# Audobon Society's blue lobster



## Piscesgirl (Feb 25, 2004)

http://www.wral.com/news/4788467/detail.html

Now, wouldn't he look nice in a planted tank?


----------



## amber2461 (Jun 15, 2004)

Yup, especially in my 108 gallon tank ... =)


----------



## trenac (Jul 16, 2004)

Can you eat the blue ones :-s


----------



## gnatster (Mar 6, 2004)

trenac said:


> Can you eat the blue ones :-s


Yes, they are merely a rare genetic mutation where the color of the shell is different. Otherwise they are perfectly eatable.

Preferable with drawn butter please...



> Now, wouldn't he look nice in a planted tank?
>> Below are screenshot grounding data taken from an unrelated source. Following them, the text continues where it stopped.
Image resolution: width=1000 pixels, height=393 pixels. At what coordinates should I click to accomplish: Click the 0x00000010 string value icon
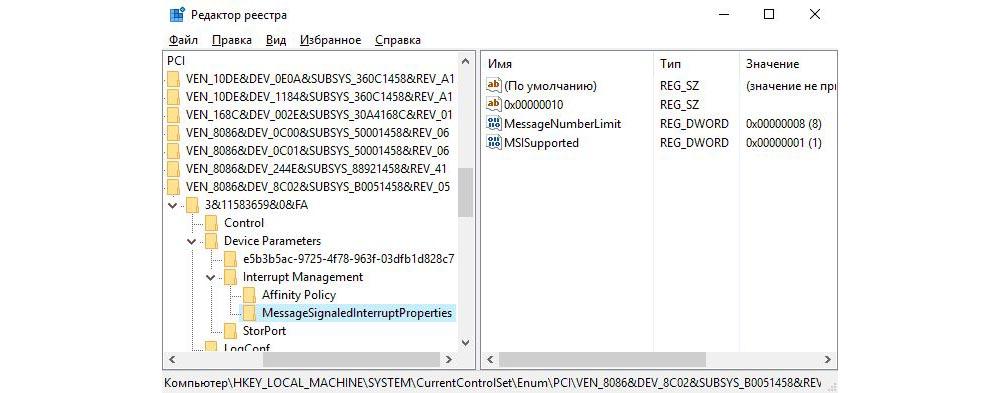(x=494, y=104)
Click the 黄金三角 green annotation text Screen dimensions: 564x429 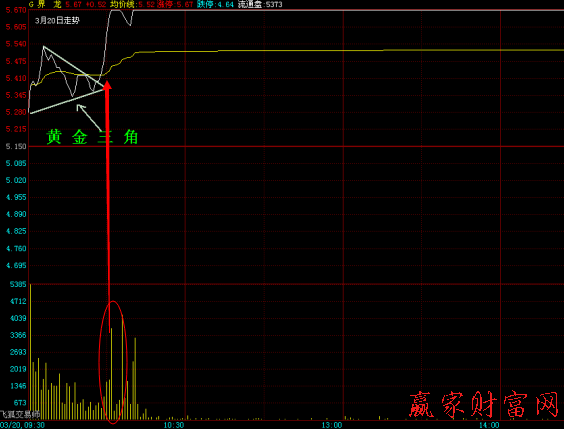click(92, 137)
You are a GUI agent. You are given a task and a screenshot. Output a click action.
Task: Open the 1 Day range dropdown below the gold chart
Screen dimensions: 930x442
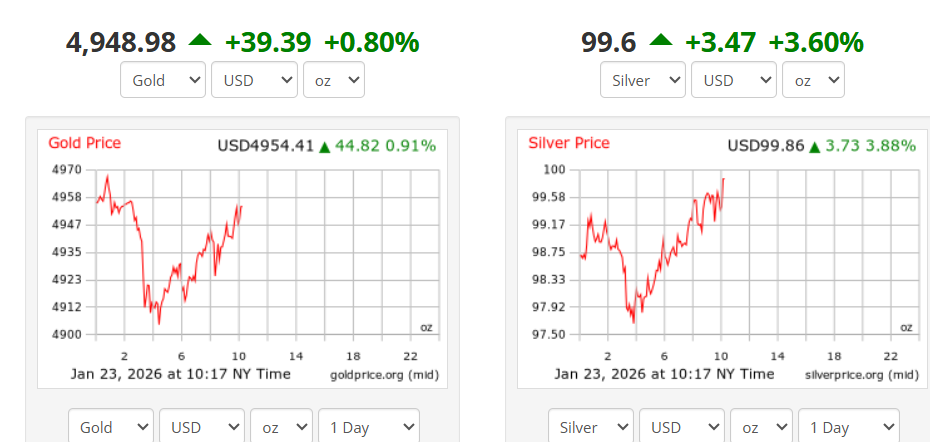pyautogui.click(x=368, y=427)
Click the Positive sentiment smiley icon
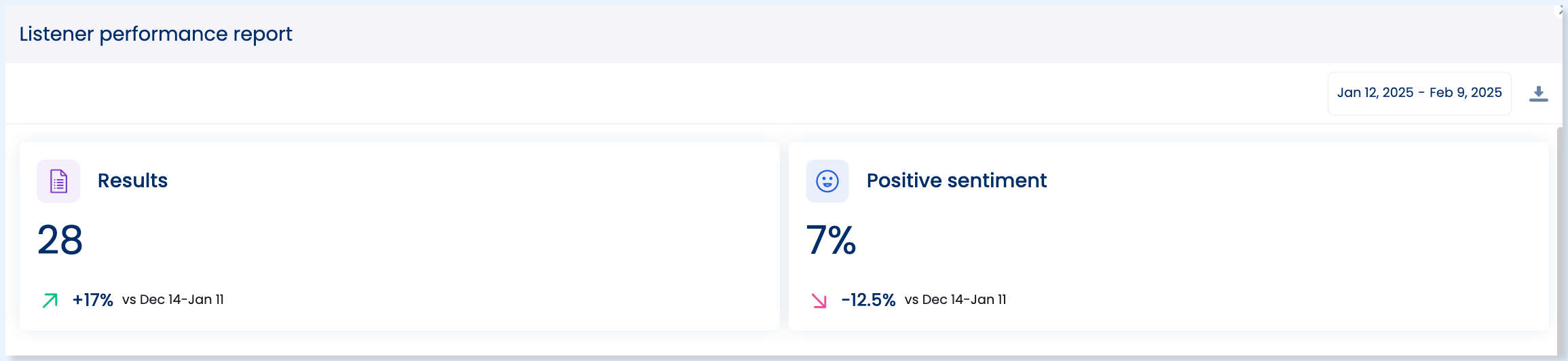The height and width of the screenshot is (361, 1568). (827, 181)
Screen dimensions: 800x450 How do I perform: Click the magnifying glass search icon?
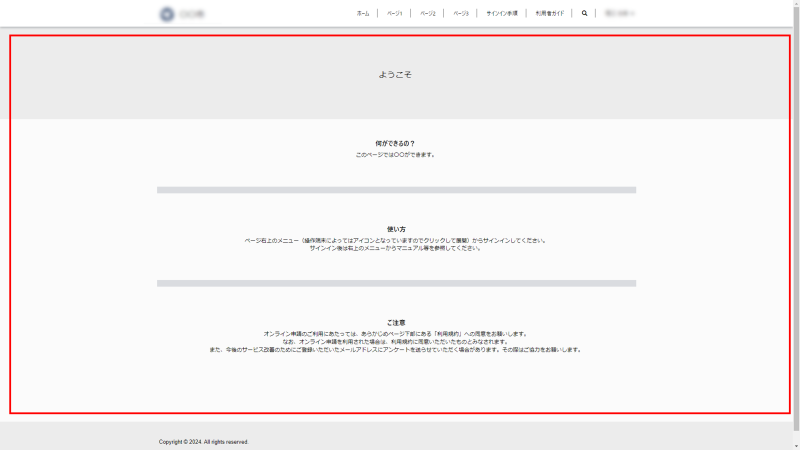tap(585, 14)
No, not at all, would destroy the scape and die a horrid death in FW

Thats not your Blue Crayfish, thats an ocean dwelling creature there


----------



## Piscesgirl (Feb 25, 2004)

Oh yeah, forgot he was SW, hehe. No matter, I wouldn't want to own that particular creature anyhow as hopefully he is safe at the Society.


----------



## fishfry (Apr 15, 2004)

trenac said:


> Can you eat the blue ones :-s


I read that they turn red when you cook them too!


----------